In Chomsky's provocative critique "The False Promise of CHATGPT," Large Language Models (LLMs) are characterized as mere pattern predictors that do not acquire languages via intrinsic causal and self-correction structures like humans, therefore are not able to distinguish impossible languages. It stands as a representative in a fundamental challenge to the intellectual foundations of AI, for it integrally synthesizes major issues in methodologies within LLMs and possesses an iconic a priori rationalist perspective. We examine this famous critique from both the perspective in pre-existing literature of linguistics and psychology as well as a research based on an experiment inquiring into the capacity of learning both possible and impossible languages among LLMs.
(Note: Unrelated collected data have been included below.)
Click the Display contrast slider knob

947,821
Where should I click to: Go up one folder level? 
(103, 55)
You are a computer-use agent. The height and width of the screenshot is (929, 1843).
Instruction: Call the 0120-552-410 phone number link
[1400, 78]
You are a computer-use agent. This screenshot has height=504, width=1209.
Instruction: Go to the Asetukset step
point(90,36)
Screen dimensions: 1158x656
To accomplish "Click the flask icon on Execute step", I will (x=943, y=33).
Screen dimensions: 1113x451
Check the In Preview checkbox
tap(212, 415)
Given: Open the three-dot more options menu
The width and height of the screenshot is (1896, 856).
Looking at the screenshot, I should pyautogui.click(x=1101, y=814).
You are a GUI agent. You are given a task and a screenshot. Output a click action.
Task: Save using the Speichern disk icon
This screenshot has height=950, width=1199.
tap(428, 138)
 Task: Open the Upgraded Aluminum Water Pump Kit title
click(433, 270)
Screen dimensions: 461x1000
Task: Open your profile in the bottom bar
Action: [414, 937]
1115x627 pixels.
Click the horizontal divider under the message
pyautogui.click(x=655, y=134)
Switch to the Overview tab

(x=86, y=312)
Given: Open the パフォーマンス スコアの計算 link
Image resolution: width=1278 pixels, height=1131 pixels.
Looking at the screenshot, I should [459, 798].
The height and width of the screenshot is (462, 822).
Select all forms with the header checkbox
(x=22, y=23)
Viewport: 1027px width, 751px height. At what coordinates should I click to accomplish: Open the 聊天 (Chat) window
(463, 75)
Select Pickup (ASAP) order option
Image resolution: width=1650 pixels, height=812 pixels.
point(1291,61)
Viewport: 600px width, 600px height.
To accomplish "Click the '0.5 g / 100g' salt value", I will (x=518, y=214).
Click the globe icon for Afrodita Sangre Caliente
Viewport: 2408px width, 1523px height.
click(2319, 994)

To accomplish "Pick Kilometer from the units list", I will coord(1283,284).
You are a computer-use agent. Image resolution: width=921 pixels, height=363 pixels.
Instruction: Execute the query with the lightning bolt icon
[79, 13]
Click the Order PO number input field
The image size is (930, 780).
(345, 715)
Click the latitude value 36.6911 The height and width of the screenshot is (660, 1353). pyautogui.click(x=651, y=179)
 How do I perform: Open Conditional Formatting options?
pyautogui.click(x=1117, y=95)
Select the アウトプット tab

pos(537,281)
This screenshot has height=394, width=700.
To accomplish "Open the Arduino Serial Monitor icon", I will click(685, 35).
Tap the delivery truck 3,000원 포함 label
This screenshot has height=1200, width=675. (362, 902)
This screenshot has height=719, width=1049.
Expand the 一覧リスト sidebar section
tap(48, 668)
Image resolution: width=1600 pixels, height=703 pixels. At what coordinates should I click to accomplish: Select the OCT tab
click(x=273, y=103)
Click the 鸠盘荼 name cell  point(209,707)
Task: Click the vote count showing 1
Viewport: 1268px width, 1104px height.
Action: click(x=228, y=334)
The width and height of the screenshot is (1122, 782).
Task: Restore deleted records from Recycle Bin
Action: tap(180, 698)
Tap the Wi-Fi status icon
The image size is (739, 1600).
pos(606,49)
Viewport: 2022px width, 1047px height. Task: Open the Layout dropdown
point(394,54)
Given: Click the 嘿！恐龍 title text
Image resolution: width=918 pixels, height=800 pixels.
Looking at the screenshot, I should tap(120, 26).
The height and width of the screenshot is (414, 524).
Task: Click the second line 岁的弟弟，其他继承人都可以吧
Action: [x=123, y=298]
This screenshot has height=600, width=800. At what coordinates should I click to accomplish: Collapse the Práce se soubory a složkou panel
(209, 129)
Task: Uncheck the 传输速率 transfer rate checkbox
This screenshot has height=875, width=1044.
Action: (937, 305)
We constructed a set of syntactically impossible languages by applying certain transformations to English. These include reversing whole sentences, and adding negation based on word-count parity. Two rounds of controlled experiments were each conducted on GPT-2 small models and long short-term memory (LSTM) models. Descriptive analysis of single-run training trajectories shows that GPT-2 small models exhibit lower final loss, faster convergence, and lower perplexity on natural language compared to impossible language conditions, with the reversed condition showing the largest departure (loss ratios up to 2.25 * natural). LSTM models, by contrast, show minimal differences across conditions. Given the single-run nature of our experiments (n=1 per condition), we report descriptive comparisons and caution that formal statistical inference is precluded. Based on theoretical analysis and descriptive empirical findings, we propose a new vision within Chomsky's theory towards LLMs, and a shift of theoretical paradigm outside Chomsky, from his "rationalist-romantics" paradigm to functionalism and empiricism in LLMs research.